(Records drawn from a dataset)

──────────

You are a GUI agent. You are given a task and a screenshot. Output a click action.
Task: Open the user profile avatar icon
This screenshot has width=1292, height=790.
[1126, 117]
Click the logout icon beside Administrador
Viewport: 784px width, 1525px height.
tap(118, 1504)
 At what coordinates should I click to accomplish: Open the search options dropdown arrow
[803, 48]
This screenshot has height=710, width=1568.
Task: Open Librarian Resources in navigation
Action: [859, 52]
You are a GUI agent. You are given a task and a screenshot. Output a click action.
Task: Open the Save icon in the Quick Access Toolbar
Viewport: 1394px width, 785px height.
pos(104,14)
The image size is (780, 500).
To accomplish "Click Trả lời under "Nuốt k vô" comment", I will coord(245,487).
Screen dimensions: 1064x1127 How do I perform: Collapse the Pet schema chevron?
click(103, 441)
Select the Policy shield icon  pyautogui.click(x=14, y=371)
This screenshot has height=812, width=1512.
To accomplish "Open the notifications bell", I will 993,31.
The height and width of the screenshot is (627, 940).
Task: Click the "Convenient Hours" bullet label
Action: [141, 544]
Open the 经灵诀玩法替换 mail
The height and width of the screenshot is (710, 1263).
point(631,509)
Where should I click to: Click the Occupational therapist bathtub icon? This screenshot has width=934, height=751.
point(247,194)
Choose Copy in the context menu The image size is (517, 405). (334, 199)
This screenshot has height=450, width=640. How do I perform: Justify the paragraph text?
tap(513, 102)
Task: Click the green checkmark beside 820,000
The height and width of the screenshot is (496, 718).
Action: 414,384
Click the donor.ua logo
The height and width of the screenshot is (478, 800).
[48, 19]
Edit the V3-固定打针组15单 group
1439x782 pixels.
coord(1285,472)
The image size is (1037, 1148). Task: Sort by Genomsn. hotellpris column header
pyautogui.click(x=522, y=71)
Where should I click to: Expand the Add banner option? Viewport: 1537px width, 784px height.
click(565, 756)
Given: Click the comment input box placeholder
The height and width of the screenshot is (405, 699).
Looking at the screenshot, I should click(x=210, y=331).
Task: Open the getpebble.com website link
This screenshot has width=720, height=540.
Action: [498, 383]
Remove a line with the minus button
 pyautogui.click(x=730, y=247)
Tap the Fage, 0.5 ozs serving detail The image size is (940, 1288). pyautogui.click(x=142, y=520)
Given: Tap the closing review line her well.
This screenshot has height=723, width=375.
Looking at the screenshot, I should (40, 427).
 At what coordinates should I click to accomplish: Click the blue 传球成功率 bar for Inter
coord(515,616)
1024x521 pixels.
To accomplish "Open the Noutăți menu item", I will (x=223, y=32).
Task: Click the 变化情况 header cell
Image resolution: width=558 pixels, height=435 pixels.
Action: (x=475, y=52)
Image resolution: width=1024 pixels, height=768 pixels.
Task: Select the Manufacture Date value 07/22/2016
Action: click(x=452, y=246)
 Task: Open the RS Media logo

──────────

**Requirement:** Transcribe the lines from the first line of the records through the line that contains "Open the 经灵诀玩法替换 mail", both included, and add nothing else.

**Response to the exercise:**
You are a GUI agent. You are given a task and a screenshot. Output a click action.
Task: Open the user profile avatar icon
This screenshot has width=1292, height=790.
[1126, 117]
Click the logout icon beside Administrador
Viewport: 784px width, 1525px height.
tap(118, 1504)
 At what coordinates should I click to accomplish: Open the search options dropdown arrow
[803, 48]
This screenshot has height=710, width=1568.
Task: Open Librarian Resources in navigation
Action: [859, 52]
You are a GUI agent. You are given a task and a screenshot. Output a click action.
Task: Open the Save icon in the Quick Access Toolbar
Viewport: 1394px width, 785px height.
pos(104,14)
The image size is (780, 500).
To accomplish "Click Trả lời under "Nuốt k vô" comment", I will coord(245,487).
Screen dimensions: 1064x1127 How do I perform: Collapse the Pet schema chevron?
click(103, 441)
Select the Policy shield icon  pyautogui.click(x=14, y=371)
This screenshot has height=812, width=1512.
To accomplish "Open the notifications bell", I will 993,31.
The height and width of the screenshot is (627, 940).
Task: Click the "Convenient Hours" bullet label
Action: [141, 544]
Open the 经灵诀玩法替换 mail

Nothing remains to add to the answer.